Washington will prevent any accountability or forensic financial investigation that would expose or punish its clients in Lebanon. 

But Hizbullah, by its sectarian alliances and its opposition to protests since October 2019, can’t have it both ways. It can’t on the one hand claim that it opposes corruption and yet maintain solid alliances with corrupt elements of the political class. Nor can it act as a shield for the ruling regime against popular protests — even if those protests have been infiltrated by elements loyal to the Saudi regime and others.

Nasrallah Triggers US Propaganda Blitz 

Hassan Nasrallah in 2005. (Fars News Agency, CC BY 4.0, Wikimedia Commons)

The propaganda blitz of the U.S. ambassador in Lebanon caused quite a stir last week.

Muhammad Mazih, a local judge in the city of Tyre, issued a ruling in which he banned Lebanese media from airing interviews with the U.S. ambassador, who he accused of fomenting civil strife in the country. 

Others pointed out that her statements interfere in internal Lebanese affairs, which is contrary to her diplomatic mission, and to the Vienna treaty governing diplomatic relations of countries. 

Supporters of U.S.- Saudi regime were up in arms, accusing the judge of overreach.

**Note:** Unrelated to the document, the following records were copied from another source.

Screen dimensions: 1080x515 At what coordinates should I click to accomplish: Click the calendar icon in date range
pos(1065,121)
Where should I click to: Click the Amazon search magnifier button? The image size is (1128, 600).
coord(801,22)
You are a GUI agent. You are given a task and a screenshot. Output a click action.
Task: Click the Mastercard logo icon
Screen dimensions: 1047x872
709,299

He was pressured to tender his resignation and his ruling was, naturally, left unimplemented. 

Salim Juraysati, senior adviser to the Lebanese president, offered an apology to the U.S. ambassador following the judge’s ruling. When I asked Juraysati over WhatsApp why he apologized, he said he merely apologized for the “controversy” (“laghat”) which ensued after the TV interviews of the U.S. ambassador.

I asked the adviser why an apology would be necessary for a case in which Lebanese of various opinions were simply exercising their right to freedom of speech, but I did not get any persuasive answer. 

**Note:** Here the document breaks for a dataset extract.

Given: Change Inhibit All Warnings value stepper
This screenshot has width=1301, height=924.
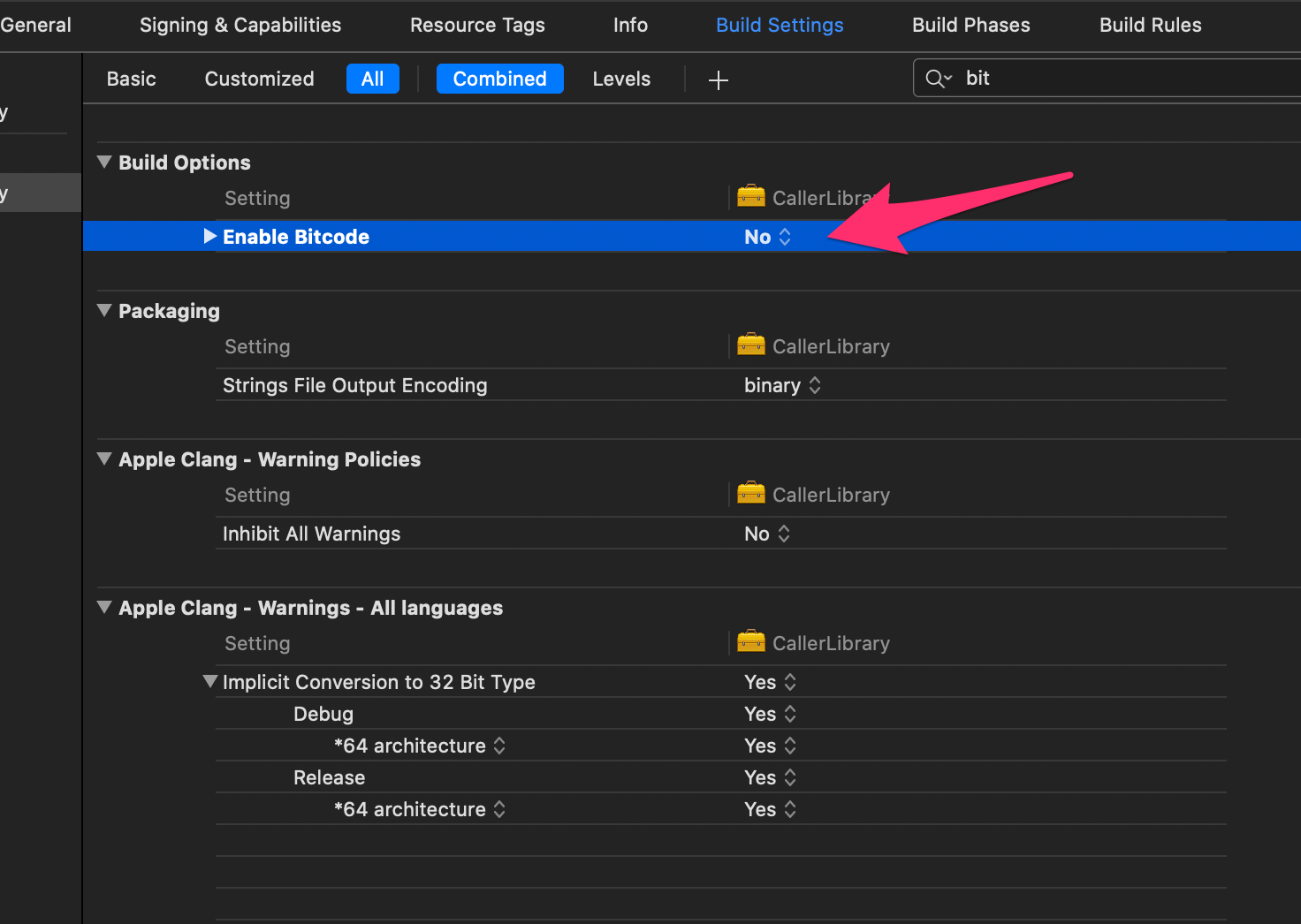Looking at the screenshot, I should coord(783,534).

The U.S. embassy seems to have also been displeased with the China option. The ambassador went to great lengths to criticize the Chinese government’s relations with developing countries and to — impudently—bring up the issue of the plight of Muslims in China, as if Western governments are known for their kind embrace of Muslims and their rejection of Islamophobia.

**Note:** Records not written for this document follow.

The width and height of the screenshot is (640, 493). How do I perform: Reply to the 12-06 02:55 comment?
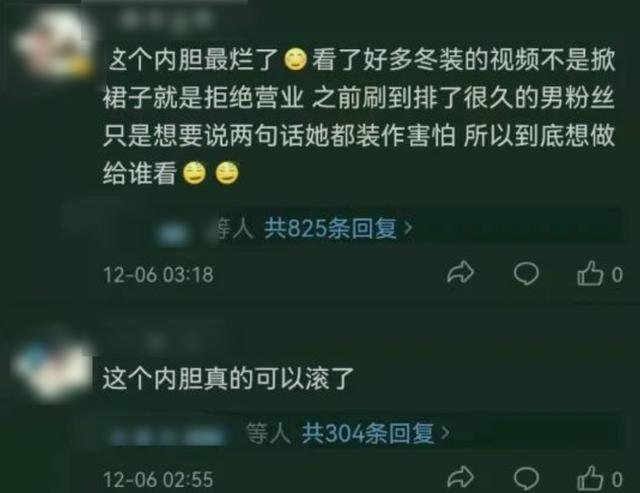[x=526, y=477]
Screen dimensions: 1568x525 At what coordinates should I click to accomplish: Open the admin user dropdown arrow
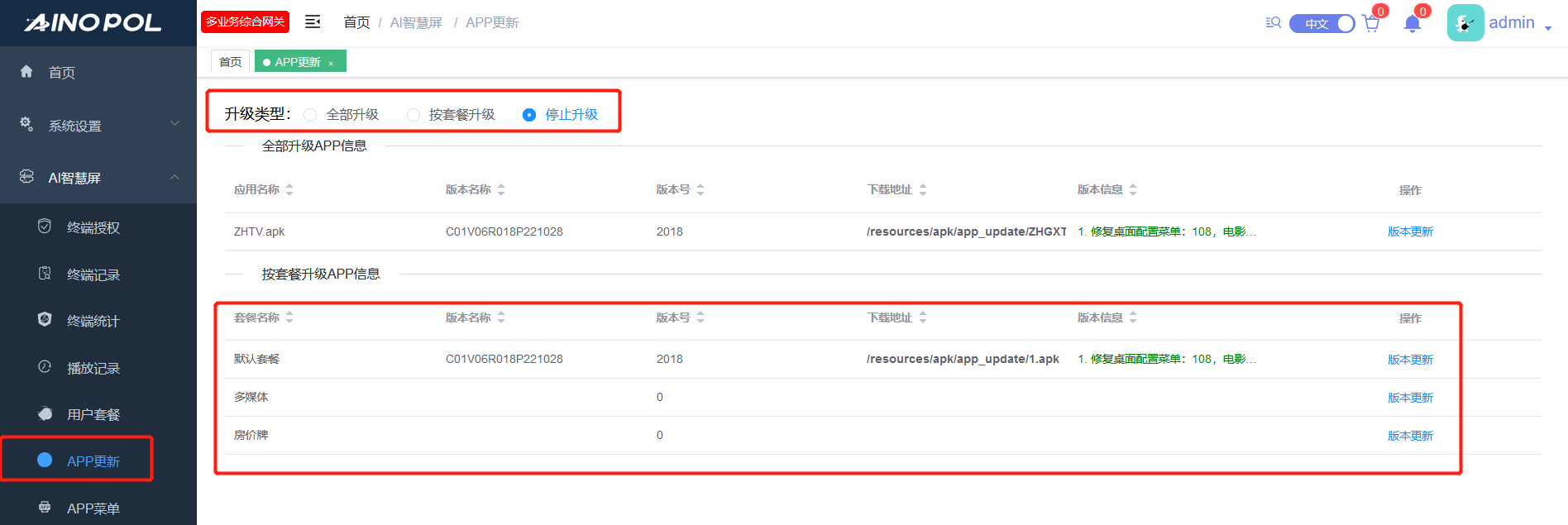click(1548, 27)
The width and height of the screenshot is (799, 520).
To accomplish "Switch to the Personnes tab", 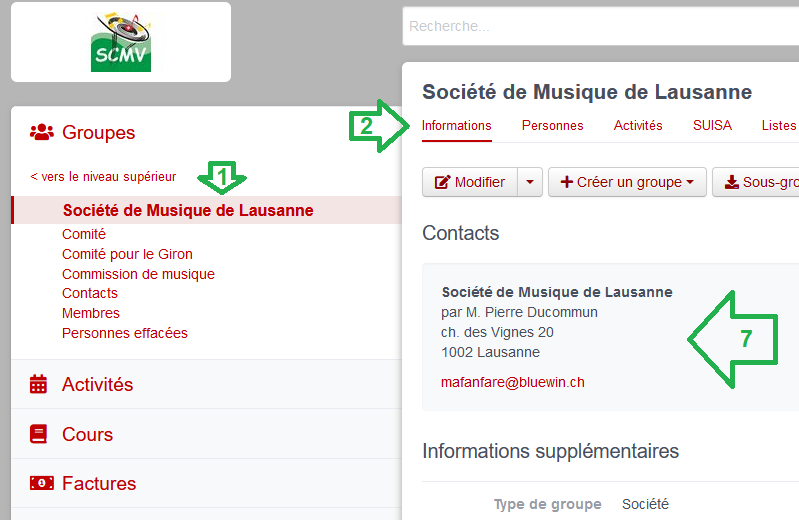I will coord(552,125).
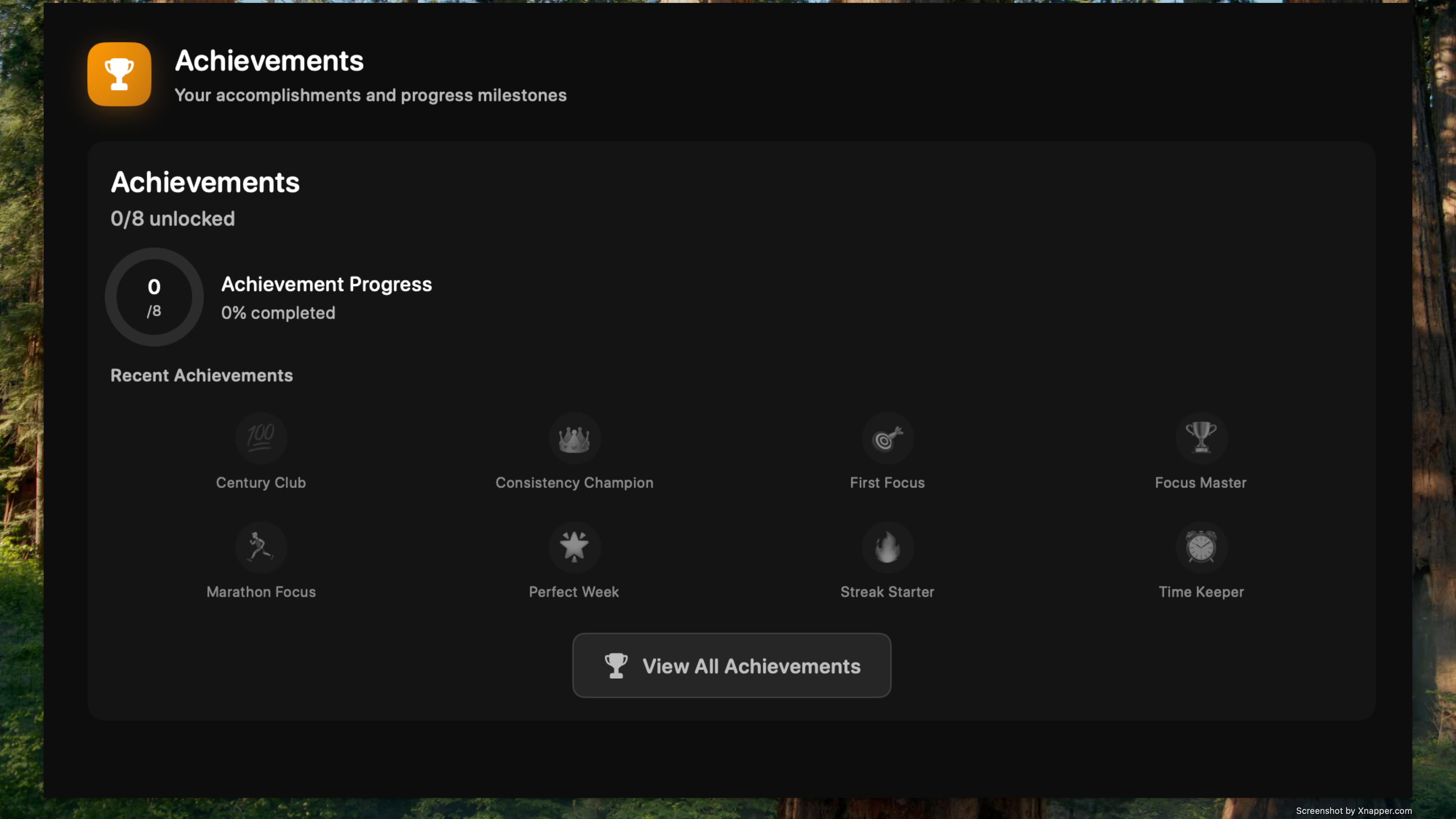Open the Time Keeper alarm clock icon

1200,547
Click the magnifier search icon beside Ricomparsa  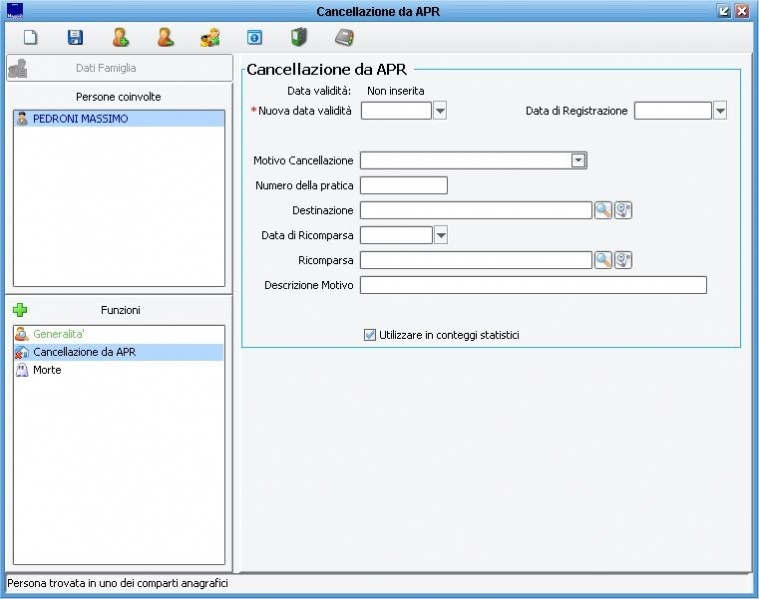click(x=603, y=260)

The U.S. and Saudi regimes are not willing to help Lebanon, and hope that the economic squeeze will pressure the Lebanese people to blame Hizbullah for their misfortunes. But the U.S. and Saudi regimes are going further by preventing any government from assisting Lebanon during its crisis. 

All Arab governments have ignored Lebanese suffering, as have Western governments.  The IMF is now engaged in negotiations with the Lebanese government and it is most unlikely that the U.S. will allow it to offer any substantial amount of dollars. Meanwhile, corrupt Lebanese leaders (both allies and opponents of Hizbullah) are not willing to offer minimum levels of reforms.

You look around the world: from Venezuela to Iran, along with Syria and Lebanon, and you see the impact of cruel U.S. sanctions.  The U.S. (since at least the Bush and Clinton administrations in the 1990s) has decided to use the advances in technology and the end of the Cold War to impose draconian punishment on civilian populations in the hope that they would push out governments that the U.S. and Israel don’t like. 

But if the Lebanese population continues to suffer, none of the big powers in Lebanon will be spared, and corrupt U.S. clients will be objects of popular wrath.

As’ad AbuKhalil is a Lebanese-American professor of political science at California State University, Stanislaus. He is the author of the “Historical Dictionary of Lebanon” (1998), “Bin Laden, Islam and America’s New War on Terrorism (2002), and “The Battle for Saudi Arabia” (2004). He tweets as @asadabukhalil

The views expressed are solely those of the author and may or may not reflect those of Consortium News.